Archive for David Graeber

Universities: Death by Bullshit

Posted in Education, Maynooth, Politics with tags , , , , , , on March 9, 2025 by telescoper

Just time for a quick post to pass on an Editorial by Masud Husain with the title On the responsibilities of intellectuals and the rise of bullshit jobs in universities which appeared in BRAIN magazine (which I buy for the Spot-the-Cell competition). I agree wholeheartedly with the article, which is available free of charge so I recommend you read it in full here, but I thought I’d give you a couple of tasters. The first is:

For some years now, it has become increasingly apparent to me that we are sleepwalking into a disaster. We are losing sight of the academic mission: to think, to enquire, to design and perform new research, to innovate, to teach and communicate our findings for the purpose of societal improvement. There are many reasons why this has occurred over just a quarter of century but a key contributor has been the corporatization of academic institutions.

The second is

To undertake corporatization, universities have borrowed principles that they think work in the private sector. These involve creating layers of administration to run different sectors of our institutions. In the UK, for example, between 1995 and 2019 while spending on university departments roughly doubled, the amount allocated to administration and central services more than quadrupled.

As you probably imagined, the piece borrows some themes from the book Bullshit Jobs (subtitled The Rise of Pointless Work and What We Can Do About It) by anthropologist David Graeber that I wrote about here.

The other day a colleague asked me if what I thought could be done about the underfunding of UK universities and the consequent job losses. I replied to say that I don’t think the problem so much that the universities as a whole are underfunded, but that the core missions of such institutions, by which I mean teaching and research, are. What is happening is that a huge slice of the money coming into universities is dissipated on bullshit jobs in a bloated management superstructure instead of being spent in the departments, which have become entirely subservient to “The Centre”. That is not only the case in the UK, but also here in Maynooth. Hardly a week goes by without some new bullshit job being advertised while our student-staff ratio soars and we academic underlings are starved of the resources we need to do our real jobs properly. It’s very dispiriting that Management continue to get away with this nonsense. If it continues, Ireland will undoubtedly encounter the same structural problems as are currently affecting the UK. I’m sure this is also the state of affairs in many other universities around the world.

It seems obvious to me that when your income falls, among the first things to do is reduce waste. If I were in charge of Higher Education funding my first priority would not be to increase funding but to impose penalties on universities that spend too little on what they’re actually supposed to be doing and too much on bullshit.

Value versus Values

Posted in Biographical, Politics with tags , , , , , on December 9, 2023 by telescoper

I noticed last week that the United Kingdom has a new Home Secretary, the ironically-named James Cleverly, who has taken over the task of making the country even more xenophobic. Among the measures he is proposing is hiking the minimum salary needed for skilled overseas workers from £26,200 to £38,700. That figure has come as a shock to scientific researchers, as the entry level for a new postdoctoral researcher in the UK is about £36-37K. No foreign postdocs, please, we’re British! I wonder how this squares with the recent (belated) decision to join Horizon 2020? I don’t see this latest bout of small-mindedness doing much to repair the damage done by a two-year absence from the programme.

→ Given information
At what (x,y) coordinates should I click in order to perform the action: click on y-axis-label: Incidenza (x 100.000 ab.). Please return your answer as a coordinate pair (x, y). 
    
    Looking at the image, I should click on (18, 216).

→ The problem
Using the blog archive on universities and bullshit jobs, decide whether each statement agrees with it. Answer yes or no for each, and quote the exact words that settle it.
1. Between 1995 and 2019, UK university spending on administration and central services more than quadrupled.
2. If put in charge of Higher Education funding, the writer would first increase funding.
3. The proposed new minimum salary for skilled overseas workers is £38,700.

→ Result of this exercise
1. Yes: "between 1995 and 2019 while spending on university departments roughly doubled, the amount allocated to administration and central services more than quadrupled."
2. No: "my first priority would not be to increase funding but to impose penalties on universities that spend too little on what they’re actually supposed to be doing and too much on bullshit."
3. Yes: "hiking the minimum salary needed for skilled overseas workers from £26,200 to £38,700."